Ms. Palin’s effort to rally parents of children with disabilities has also prompted reaction among those who fear that her idea of advocacy might really mean preventing abortions of fetuses with Down syndrome, rather than lobbying for the early medical and developmental assistance that is so crucial to their children’s well-being.
New technology is enabling more women to learn in earlier stages of pregnancy whether their fetus is affected by Down syndrome. About 90 percent choose to terminate pregnancies. Parents of children with disabilities have sought to educate prospective parents on the emotional rewards of having children like their own. But many say they know better than anyone else how crucial it is that they be given a choice.
“Surely she understands that it can be dark and difficult sometimes,” Sarahlynn Lester, whose daughter has Down syndrome, wrote on her blog this week about Ms. Palin. “Having been in the same position, I simply do not understand the desire to legislate (rather than educate) women into making better choices.”
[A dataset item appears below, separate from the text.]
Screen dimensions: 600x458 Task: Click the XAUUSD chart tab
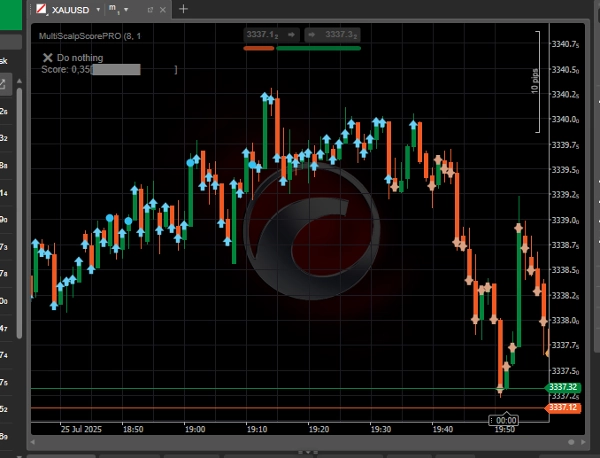coord(68,8)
Nancy Iannone, a Democrat and mother of Gabrielle, 3, who has Down syndrome, said that she was so thrilled to see Trig on stage that she had to remind herself: “I am a liberal. I am a liberal. I am a liberal.” Ms. Palin, she said, “has a child with a disability, but that doesn’t mean her party is disability friendly.”
The last time a candidate explicitly appealed to families of the disabled at a national convention, advocates said, was 20 years ago, when the presidential nominee, George H. W. Bush, endorsed the Americans with Disabilities Act — and got a 10 percentage point bump among voters who identified themselves as having disabilities, according to Andrew Imparato, president of the American Association of People with Disabilities, a lobbying group.
On Thursday, Mr. Imparato said he and other advocates received an e-mail message from Senator Barack Obama’s campaign outlining the disabilities issues that the Democrats had addressed at their convention.
“They certainly must be aware of the effect Palin is having on this community,” Mr. Imparato said.